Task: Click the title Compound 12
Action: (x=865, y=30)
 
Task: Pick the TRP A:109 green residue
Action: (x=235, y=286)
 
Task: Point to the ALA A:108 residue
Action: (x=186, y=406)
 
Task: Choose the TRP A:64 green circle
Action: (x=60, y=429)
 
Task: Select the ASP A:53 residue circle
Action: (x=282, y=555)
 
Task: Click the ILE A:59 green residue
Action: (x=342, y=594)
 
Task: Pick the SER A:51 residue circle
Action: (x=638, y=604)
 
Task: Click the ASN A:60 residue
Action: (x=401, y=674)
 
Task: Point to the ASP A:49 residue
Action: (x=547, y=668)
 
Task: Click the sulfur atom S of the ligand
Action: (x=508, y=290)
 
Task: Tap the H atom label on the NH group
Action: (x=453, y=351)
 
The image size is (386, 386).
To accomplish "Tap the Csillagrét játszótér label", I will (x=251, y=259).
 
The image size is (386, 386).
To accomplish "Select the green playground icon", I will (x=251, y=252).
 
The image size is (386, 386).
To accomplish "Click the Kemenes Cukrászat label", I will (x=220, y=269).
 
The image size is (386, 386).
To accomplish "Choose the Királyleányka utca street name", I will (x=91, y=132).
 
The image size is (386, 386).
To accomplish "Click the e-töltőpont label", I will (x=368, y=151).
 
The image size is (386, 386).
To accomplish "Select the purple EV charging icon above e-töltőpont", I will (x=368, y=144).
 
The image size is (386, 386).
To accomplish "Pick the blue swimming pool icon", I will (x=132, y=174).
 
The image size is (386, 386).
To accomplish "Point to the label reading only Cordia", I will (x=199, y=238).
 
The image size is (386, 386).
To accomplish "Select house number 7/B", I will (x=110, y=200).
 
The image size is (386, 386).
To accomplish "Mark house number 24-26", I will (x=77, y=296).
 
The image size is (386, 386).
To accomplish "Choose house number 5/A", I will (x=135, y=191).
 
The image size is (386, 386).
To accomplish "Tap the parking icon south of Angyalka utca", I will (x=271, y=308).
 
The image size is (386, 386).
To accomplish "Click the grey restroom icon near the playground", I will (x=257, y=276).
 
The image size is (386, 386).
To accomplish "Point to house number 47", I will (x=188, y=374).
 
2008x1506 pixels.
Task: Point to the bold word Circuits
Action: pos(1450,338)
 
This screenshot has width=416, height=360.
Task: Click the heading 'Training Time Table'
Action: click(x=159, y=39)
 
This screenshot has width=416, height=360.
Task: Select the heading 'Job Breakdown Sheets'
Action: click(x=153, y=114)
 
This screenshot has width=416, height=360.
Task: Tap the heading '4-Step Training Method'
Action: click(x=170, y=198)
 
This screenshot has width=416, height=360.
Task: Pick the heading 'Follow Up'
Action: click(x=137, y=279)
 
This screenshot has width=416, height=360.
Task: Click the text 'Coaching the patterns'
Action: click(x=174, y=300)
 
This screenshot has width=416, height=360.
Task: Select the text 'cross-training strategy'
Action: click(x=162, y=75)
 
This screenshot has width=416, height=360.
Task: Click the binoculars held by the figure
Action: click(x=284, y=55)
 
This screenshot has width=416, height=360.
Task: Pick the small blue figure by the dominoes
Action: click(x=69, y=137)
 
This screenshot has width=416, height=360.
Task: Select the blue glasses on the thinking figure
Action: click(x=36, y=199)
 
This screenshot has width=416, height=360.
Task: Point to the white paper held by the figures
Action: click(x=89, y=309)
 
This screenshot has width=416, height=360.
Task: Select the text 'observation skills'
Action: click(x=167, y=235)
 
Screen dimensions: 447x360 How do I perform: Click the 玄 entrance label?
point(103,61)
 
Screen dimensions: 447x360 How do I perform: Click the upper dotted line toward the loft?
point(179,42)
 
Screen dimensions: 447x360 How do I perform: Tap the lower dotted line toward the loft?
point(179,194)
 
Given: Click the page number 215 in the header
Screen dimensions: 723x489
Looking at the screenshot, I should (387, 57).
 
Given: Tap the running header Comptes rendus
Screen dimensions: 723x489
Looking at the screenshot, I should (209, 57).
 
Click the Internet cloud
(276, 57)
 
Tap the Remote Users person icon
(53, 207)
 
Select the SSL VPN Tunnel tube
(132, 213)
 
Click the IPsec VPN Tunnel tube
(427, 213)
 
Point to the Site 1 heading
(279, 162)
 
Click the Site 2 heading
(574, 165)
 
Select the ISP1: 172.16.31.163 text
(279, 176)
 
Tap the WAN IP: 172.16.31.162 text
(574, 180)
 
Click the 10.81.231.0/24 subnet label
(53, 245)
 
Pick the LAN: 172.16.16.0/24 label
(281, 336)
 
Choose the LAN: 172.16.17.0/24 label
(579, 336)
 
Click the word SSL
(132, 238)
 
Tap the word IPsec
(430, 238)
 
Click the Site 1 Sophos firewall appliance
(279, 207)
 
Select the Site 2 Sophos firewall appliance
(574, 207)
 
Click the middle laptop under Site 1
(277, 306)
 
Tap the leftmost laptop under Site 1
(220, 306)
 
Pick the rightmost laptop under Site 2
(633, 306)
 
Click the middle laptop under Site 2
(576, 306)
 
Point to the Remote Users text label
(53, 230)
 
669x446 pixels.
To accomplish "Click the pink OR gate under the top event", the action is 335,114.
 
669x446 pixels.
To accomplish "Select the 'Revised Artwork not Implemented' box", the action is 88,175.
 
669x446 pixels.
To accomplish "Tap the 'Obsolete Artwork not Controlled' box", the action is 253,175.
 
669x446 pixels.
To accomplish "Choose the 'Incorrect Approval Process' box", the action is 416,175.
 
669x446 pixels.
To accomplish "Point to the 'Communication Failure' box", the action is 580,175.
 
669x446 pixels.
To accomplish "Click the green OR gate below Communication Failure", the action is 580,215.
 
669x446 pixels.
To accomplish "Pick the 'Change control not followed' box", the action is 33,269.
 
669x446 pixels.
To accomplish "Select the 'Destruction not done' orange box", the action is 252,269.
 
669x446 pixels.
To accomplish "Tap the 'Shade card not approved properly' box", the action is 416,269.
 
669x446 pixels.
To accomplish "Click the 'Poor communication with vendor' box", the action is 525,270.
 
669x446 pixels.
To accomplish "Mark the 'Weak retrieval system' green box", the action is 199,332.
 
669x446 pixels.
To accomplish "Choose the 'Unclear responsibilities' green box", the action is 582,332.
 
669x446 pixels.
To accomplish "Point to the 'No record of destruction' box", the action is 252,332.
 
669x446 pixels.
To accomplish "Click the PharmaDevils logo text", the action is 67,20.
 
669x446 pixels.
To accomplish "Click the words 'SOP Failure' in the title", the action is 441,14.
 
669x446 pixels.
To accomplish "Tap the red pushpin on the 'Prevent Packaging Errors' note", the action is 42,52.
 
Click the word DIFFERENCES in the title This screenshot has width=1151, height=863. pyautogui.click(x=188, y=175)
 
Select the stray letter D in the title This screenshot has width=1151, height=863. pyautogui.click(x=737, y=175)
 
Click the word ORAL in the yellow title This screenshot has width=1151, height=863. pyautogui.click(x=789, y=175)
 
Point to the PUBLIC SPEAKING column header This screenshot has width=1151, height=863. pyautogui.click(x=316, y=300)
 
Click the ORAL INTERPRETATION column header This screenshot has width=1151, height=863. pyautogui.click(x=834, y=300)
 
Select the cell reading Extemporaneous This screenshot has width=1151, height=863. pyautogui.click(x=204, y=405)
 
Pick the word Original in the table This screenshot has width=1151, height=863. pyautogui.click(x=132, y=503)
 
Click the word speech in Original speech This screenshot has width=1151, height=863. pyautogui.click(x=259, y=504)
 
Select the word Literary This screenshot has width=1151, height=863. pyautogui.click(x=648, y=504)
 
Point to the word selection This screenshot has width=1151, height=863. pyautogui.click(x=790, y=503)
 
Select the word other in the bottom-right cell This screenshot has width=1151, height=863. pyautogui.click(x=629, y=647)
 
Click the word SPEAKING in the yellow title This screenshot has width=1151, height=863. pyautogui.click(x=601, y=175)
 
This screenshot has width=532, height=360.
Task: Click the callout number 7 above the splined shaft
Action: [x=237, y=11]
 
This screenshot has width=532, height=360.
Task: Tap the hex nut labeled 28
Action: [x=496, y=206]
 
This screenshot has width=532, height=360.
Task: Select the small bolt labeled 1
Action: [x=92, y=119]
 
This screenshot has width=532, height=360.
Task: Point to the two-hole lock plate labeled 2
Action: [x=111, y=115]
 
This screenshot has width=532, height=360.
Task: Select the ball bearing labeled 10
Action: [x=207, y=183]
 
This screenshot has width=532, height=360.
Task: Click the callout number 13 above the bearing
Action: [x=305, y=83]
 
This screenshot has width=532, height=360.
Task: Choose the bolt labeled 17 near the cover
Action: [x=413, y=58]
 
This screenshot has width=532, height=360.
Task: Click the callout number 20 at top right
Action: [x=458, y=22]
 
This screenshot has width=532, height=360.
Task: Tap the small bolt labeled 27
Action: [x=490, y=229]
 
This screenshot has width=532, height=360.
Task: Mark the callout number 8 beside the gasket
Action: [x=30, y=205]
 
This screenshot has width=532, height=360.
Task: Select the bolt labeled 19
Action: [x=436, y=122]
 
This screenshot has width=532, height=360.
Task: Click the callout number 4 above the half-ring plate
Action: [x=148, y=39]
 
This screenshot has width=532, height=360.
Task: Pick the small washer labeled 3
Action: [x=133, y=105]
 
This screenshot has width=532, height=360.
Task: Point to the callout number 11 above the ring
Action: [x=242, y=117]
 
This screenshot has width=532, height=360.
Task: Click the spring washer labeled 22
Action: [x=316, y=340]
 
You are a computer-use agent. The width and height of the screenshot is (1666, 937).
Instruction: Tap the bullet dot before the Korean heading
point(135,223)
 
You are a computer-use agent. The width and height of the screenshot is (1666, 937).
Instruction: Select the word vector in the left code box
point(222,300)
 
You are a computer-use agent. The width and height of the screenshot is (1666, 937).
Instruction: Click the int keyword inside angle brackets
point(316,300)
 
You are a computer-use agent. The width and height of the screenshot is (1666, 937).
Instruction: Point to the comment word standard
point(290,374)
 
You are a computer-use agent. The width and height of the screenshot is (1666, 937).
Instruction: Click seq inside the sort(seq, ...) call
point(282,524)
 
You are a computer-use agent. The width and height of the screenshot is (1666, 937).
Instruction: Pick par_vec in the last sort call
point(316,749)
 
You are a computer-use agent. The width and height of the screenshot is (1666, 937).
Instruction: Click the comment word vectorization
==================================================
List every line of the material above that contains the string "Artwork", treating uppercase and lowercase as different.

To accomplish "Select the 'Revised Artwork not Implemented' box", the action is 88,175.
To accomplish "Tap the 'Obsolete Artwork not Controlled' box", the action is 253,175.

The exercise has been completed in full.